Tracks and Tracking. A Tribute!

Aug 25 2015

Ian Lombard, winner of the Safari Guide of the Year Awards 2015 (an African Direct initiative) shares some tracking insight with Latest Sightings...

Finding animal tracks, unravelling their secrets as you follow them, and eventually finding the animal is an exhilarating experience. Nothing gets my blood pumping more than the excitement of tracks progressively getting fresher, and knowing that it could be around the next bend. Tracks and signs allow us to view an animal’s behavior, and get a glimpse into its life without actually seeing the animal, but literally walking in its footsteps. By just following it's tracks, one is left with with an intimate and enriched experience of that animal.

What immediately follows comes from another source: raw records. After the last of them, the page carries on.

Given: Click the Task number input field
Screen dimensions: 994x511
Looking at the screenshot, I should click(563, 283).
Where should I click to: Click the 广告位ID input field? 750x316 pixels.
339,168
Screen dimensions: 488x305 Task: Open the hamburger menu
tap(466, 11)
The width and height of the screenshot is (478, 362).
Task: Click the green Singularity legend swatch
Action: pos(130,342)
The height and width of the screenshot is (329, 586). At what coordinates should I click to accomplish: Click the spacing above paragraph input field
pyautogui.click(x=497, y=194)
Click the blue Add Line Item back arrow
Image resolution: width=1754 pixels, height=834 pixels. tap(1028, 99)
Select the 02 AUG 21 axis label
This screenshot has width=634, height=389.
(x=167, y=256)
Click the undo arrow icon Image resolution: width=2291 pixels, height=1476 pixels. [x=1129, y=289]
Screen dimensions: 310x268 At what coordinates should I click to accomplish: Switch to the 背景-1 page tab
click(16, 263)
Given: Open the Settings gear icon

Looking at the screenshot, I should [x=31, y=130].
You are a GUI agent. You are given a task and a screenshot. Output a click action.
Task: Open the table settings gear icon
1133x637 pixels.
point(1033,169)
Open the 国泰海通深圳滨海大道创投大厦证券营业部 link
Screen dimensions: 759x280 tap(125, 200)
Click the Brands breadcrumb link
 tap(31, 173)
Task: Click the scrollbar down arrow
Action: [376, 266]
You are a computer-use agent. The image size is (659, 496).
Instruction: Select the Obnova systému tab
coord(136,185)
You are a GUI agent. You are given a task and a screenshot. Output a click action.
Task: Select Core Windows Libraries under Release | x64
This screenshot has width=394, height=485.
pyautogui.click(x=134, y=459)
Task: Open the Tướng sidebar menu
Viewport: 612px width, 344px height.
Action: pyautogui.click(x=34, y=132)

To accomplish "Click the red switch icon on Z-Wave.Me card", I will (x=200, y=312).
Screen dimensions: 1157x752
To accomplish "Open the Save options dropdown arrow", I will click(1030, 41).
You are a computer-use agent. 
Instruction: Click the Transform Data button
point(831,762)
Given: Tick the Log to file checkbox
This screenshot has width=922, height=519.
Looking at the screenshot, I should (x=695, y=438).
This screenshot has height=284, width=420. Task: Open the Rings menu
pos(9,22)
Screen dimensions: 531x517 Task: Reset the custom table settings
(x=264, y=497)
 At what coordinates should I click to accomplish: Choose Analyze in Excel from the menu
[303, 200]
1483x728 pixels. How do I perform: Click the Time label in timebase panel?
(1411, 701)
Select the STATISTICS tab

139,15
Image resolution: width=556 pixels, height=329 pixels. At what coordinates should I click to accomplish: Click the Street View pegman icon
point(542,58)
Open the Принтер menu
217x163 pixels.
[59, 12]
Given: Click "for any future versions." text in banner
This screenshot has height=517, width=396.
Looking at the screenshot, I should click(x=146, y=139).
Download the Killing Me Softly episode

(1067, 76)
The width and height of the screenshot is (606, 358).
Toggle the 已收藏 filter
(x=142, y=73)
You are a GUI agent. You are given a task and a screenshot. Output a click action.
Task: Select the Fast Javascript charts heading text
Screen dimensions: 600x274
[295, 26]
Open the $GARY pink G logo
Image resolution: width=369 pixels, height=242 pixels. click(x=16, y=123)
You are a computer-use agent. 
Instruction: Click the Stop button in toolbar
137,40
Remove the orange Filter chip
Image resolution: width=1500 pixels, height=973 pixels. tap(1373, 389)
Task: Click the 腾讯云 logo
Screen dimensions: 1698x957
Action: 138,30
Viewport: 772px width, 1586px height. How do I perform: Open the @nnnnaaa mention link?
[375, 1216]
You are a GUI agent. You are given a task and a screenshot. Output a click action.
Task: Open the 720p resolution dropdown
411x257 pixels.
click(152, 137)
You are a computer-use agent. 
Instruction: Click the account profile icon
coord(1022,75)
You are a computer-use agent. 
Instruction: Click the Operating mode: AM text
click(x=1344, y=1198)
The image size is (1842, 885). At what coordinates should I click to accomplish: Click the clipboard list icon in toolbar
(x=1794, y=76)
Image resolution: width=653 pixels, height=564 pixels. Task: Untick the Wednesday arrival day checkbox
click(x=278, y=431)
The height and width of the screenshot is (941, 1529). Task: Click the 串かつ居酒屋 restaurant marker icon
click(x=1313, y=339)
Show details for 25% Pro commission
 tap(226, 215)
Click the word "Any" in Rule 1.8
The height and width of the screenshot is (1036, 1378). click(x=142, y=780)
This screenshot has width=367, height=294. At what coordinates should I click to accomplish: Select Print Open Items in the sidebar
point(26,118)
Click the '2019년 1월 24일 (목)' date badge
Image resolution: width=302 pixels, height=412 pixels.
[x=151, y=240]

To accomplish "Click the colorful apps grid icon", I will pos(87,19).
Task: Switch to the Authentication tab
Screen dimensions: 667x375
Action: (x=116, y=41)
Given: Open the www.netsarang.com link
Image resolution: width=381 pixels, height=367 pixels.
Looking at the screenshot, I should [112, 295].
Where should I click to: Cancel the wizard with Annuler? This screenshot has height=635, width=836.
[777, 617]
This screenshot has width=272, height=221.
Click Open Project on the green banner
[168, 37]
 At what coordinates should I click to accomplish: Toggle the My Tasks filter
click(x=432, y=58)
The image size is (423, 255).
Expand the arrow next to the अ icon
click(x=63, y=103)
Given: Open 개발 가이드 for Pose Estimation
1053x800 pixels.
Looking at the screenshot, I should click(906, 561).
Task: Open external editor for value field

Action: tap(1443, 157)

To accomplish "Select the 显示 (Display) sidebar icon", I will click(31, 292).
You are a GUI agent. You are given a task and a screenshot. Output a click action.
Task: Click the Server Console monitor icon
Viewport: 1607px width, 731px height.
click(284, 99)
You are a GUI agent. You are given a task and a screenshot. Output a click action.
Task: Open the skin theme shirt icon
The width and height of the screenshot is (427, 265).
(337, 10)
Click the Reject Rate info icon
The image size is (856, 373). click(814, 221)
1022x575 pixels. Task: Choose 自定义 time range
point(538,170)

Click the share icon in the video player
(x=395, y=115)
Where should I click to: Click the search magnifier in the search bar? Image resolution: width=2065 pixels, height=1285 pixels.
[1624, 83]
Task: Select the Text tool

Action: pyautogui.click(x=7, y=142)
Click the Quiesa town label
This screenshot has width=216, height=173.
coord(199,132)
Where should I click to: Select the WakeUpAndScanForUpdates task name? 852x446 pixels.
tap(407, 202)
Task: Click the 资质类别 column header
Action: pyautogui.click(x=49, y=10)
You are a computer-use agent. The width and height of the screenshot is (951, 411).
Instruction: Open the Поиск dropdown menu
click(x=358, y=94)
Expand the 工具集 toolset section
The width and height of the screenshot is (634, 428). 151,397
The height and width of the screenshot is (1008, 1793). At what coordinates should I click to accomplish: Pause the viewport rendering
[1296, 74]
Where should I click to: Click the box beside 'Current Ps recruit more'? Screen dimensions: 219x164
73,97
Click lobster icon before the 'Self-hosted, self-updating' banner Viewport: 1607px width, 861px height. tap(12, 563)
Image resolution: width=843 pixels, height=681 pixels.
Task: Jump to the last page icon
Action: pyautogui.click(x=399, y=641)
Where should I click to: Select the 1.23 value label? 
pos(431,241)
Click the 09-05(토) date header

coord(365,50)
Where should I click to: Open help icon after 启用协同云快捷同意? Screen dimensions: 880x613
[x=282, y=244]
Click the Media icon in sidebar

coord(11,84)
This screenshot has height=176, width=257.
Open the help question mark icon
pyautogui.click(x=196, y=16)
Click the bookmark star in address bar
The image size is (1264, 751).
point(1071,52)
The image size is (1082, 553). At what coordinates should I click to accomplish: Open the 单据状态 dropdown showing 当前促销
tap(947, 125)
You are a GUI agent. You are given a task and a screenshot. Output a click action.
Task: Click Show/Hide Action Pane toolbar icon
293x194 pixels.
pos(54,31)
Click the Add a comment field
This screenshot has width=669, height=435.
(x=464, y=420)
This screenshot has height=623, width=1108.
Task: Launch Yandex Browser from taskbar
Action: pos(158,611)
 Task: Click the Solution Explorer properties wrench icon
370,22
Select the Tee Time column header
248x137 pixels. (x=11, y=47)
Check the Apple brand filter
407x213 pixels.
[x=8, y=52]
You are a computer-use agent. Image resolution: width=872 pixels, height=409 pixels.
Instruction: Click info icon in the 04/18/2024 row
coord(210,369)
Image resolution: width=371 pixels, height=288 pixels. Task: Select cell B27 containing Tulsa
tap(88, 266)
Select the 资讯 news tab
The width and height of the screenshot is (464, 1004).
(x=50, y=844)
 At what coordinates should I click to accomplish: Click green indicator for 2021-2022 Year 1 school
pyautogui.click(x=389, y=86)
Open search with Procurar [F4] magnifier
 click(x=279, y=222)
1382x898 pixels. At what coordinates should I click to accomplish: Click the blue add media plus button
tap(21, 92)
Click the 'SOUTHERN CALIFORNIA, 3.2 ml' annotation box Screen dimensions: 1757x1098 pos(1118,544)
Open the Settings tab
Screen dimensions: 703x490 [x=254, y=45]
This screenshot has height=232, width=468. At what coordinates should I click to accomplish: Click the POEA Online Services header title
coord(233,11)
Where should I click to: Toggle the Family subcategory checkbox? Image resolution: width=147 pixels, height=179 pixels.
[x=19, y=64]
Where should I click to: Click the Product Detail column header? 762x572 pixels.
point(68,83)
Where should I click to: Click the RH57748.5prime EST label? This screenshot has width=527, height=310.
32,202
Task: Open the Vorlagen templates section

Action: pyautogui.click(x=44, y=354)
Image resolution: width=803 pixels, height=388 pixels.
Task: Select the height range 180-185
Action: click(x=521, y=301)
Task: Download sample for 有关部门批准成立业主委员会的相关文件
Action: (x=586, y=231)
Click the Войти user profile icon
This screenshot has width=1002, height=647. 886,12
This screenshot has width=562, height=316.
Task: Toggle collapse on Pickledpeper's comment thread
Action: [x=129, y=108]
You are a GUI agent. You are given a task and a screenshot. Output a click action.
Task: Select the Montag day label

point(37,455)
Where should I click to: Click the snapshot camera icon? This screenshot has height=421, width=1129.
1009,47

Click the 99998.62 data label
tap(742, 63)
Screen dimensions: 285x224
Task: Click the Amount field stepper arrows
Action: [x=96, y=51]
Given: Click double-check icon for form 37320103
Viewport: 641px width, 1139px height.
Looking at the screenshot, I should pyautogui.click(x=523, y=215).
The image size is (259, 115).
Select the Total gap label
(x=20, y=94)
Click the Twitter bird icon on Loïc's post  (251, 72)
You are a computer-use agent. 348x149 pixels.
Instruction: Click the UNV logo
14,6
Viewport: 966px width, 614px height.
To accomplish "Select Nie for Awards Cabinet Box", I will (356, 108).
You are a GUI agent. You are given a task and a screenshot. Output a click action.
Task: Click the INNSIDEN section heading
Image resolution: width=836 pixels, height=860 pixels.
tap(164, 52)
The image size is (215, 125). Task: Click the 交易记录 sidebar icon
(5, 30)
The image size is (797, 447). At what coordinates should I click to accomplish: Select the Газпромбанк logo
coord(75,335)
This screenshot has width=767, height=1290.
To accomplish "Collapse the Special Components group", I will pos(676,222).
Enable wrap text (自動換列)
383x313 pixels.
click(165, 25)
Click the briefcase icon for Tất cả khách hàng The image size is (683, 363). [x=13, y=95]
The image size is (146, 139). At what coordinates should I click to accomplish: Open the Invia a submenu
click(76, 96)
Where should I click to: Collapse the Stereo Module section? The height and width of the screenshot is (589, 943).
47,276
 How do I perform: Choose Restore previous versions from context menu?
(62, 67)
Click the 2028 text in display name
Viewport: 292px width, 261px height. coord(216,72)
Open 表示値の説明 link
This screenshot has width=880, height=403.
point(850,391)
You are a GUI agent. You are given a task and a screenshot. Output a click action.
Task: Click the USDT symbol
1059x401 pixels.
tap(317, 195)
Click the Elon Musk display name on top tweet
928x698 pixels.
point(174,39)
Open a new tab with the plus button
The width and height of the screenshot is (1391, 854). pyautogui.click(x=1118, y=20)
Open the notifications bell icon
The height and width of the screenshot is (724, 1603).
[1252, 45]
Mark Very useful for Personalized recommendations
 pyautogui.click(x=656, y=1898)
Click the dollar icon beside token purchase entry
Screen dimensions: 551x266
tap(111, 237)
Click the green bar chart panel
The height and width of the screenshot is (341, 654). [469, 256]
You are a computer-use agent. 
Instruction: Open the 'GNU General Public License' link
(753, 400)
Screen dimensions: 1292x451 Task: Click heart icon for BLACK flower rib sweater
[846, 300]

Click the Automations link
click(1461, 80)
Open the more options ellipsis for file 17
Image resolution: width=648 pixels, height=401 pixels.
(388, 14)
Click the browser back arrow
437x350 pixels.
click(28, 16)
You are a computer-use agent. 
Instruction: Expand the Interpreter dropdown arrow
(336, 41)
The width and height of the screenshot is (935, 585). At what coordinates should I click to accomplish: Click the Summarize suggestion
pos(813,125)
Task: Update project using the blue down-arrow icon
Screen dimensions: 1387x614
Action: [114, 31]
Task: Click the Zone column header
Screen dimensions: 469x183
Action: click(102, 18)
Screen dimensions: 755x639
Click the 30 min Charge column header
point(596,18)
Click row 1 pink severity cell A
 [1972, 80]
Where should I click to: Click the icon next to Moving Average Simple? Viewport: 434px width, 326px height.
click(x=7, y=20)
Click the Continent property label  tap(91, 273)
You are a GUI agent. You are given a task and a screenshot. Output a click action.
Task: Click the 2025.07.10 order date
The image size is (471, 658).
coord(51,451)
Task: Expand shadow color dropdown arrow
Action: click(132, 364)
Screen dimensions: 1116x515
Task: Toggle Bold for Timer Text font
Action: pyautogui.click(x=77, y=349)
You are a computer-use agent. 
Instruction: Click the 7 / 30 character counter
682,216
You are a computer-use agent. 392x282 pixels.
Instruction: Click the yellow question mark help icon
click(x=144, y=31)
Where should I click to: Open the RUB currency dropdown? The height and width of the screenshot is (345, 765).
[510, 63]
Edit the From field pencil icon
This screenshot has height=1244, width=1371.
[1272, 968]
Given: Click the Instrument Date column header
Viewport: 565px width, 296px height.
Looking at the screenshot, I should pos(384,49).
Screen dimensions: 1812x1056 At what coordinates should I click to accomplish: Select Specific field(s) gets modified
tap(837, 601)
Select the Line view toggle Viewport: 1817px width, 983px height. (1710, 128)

Most animals leave behind signs of their activities. Where an elephant has stripped the bark on a tree, or where a wasp has collected mud for its nest. Tracks of a pride of lions hunting along a riverbed, or where a sandpiper was probing for food on a mud bank. Tracks and signs of animals gets us to our knees where we truly appreciate the smaller things. It forces us to use all our senses. To feel for moisture on stripped bark, or to smell and test the freshness of dung. To listen for branches breaking, or for alarm calls. By looking at nature through a magnifying glass we get an insight into the lives of the unseen.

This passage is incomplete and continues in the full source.